Globalement une approche de ce type, est plus riche d’un point de vue de l’estimation du gradient de contrainte macroscopique étant donné que ce paramètre est calculé de façon autonome et ne dépend pas d’un paramètre spécifique calculé sur éprouvette. Il reste toujours à définir la typologie de gradient à appliquer, ici on propose de calculer le gradient dans une seule direction et de limiter la valeur de la contrainte à appliquer à une distance égale à la taille de défaut. Une approche de ce type, toutefois, n’empêche pas une définition différente du gradient de contrainte, plus complexe, en introduisant aussi la théorie de la distance critique couplé aux effets de gradient [Tovo et al. 2008; Sun et al. 2016].
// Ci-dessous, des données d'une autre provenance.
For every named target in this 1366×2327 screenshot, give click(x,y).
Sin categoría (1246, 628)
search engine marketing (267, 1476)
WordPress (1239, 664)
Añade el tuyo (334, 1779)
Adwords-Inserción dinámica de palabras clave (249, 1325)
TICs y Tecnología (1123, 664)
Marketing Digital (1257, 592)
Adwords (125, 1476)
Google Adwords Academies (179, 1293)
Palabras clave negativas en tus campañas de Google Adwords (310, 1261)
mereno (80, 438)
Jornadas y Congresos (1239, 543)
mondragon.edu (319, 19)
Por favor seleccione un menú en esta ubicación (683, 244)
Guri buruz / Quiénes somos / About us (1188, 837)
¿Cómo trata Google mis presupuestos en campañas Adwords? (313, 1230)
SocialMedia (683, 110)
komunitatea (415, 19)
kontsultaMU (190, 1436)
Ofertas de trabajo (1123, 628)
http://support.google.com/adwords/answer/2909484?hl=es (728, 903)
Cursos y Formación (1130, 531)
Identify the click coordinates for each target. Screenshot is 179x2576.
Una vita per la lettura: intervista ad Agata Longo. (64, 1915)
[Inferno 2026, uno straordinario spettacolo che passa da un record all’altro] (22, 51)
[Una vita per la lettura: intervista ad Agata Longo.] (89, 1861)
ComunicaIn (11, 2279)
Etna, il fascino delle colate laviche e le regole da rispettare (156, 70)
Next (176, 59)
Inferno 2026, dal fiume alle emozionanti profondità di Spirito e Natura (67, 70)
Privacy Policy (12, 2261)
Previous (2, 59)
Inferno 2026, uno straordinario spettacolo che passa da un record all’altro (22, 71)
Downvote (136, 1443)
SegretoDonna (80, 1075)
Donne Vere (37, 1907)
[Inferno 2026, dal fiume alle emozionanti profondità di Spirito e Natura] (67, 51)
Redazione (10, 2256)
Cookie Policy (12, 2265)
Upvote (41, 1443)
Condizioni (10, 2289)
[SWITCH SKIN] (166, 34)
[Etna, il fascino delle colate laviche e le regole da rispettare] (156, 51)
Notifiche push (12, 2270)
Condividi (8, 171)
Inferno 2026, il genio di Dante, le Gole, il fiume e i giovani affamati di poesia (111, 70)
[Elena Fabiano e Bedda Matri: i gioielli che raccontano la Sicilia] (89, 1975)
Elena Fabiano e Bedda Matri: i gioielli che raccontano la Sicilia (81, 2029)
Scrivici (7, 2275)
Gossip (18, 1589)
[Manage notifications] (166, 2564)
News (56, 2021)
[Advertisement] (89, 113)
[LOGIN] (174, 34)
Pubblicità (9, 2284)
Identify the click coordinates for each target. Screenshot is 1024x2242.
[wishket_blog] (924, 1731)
Comme déjà discuté précédemment, le critère proposé, estime l’état des contraintes autour d’un défaut sphérique en utilisant la théorie de l’inclusion équivalente d’Eshelby, dans la réalité, les défauts naturels ont une forme plutôt complexe comme montré par l’analyse en micro-tomographie RX 3D du paragraphe 3.6. La morphologie complexe des retassures, peut engendrer des effets sur les champs de contraintes autour du défaut qui n’est plus approximable avec une sphère. Des effets de morphologie sont donc à prendre en considération pour pouvoir estimer plus correctement le champ de contraintes à l’échelle du défaut. Dans les travaux de Vincent et al. [Vincent et al. 2014] la théorie d’Eshelby a été appliqué pour calculer l’état de contraintes autour d’un défaut de forme ellipsoïdale qui se prête mieux à approximer le champ complexe autour d’un défaut naturel. Une analyse des effets de la morphologie complexe des défauts naturels de type retassure sera détaillée dans le Chapitre 4. La position du défaut est un autre aspect à prendre en considération étant donné que des paramètres matériaux estimés seulement pour des défauts de surface peuvent ne pas être valables dans le cas d’un effet d’environnement type vide, ces aspects seront traités dans le Chapitre 5.